#### Goal of the exercise
Copy out the data that follows exactly, leaving out no line.

#### Information shown
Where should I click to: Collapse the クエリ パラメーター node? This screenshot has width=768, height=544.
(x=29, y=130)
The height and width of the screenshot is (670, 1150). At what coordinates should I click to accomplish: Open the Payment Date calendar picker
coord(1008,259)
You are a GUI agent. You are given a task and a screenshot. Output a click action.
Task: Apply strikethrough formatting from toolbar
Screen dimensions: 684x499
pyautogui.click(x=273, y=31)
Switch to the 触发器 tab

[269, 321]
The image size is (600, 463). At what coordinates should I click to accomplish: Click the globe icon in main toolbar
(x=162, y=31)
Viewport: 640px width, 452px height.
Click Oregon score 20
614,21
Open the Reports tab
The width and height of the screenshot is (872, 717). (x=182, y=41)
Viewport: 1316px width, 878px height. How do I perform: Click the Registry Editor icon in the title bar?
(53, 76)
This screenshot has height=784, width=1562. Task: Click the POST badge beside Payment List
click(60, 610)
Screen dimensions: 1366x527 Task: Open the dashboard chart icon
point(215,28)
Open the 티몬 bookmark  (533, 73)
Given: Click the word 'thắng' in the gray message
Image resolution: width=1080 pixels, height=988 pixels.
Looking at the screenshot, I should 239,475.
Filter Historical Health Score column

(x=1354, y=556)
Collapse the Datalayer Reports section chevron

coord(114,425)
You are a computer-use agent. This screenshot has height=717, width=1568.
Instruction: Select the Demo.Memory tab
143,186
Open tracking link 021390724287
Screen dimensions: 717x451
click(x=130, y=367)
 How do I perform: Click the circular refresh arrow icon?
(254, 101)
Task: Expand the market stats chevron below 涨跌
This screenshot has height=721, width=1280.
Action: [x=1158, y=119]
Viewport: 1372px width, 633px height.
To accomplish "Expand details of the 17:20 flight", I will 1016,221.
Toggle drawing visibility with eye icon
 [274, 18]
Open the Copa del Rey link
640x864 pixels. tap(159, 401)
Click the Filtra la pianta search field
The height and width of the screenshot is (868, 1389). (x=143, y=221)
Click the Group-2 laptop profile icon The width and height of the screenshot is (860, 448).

#### Exercise solution
Where should I click to: Collapse the クエリ パラメーター node? This screenshot has width=768, height=544.
(x=29, y=130)
The height and width of the screenshot is (670, 1150). At what coordinates should I click to accomplish: Open the Payment Date calendar picker
coord(1008,259)
You are a GUI agent. You are given a task and a screenshot. Output a click action.
Task: Apply strikethrough formatting from toolbar
Screen dimensions: 684x499
pyautogui.click(x=273, y=31)
Switch to the 触发器 tab

[269, 321]
The image size is (600, 463). At what coordinates should I click to accomplish: Click the globe icon in main toolbar
(x=162, y=31)
Viewport: 640px width, 452px height.
Click Oregon score 20
614,21
Open the Reports tab
The width and height of the screenshot is (872, 717). (x=182, y=41)
Viewport: 1316px width, 878px height. How do I perform: Click the Registry Editor icon in the title bar?
(53, 76)
This screenshot has height=784, width=1562. Task: Click the POST badge beside Payment List
click(60, 610)
Screen dimensions: 1366x527 Task: Open the dashboard chart icon
point(215,28)
Open the 티몬 bookmark  (533, 73)
Given: Click the word 'thắng' in the gray message
Image resolution: width=1080 pixels, height=988 pixels.
Looking at the screenshot, I should 239,475.
Filter Historical Health Score column

(x=1354, y=556)
Collapse the Datalayer Reports section chevron

coord(114,425)
You are a computer-use agent. This screenshot has height=717, width=1568.
Instruction: Select the Demo.Memory tab
143,186
Open tracking link 021390724287
Screen dimensions: 717x451
click(x=130, y=367)
 How do I perform: Click the circular refresh arrow icon?
(254, 101)
Task: Expand the market stats chevron below 涨跌
This screenshot has height=721, width=1280.
Action: [x=1158, y=119]
Viewport: 1372px width, 633px height.
To accomplish "Expand details of the 17:20 flight", I will 1016,221.
Toggle drawing visibility with eye icon
 [274, 18]
Open the Copa del Rey link
640x864 pixels. tap(159, 401)
Click the Filtra la pianta search field
The height and width of the screenshot is (868, 1389). (x=143, y=221)
Click the Group-2 laptop profile icon The width and height of the screenshot is (860, 448).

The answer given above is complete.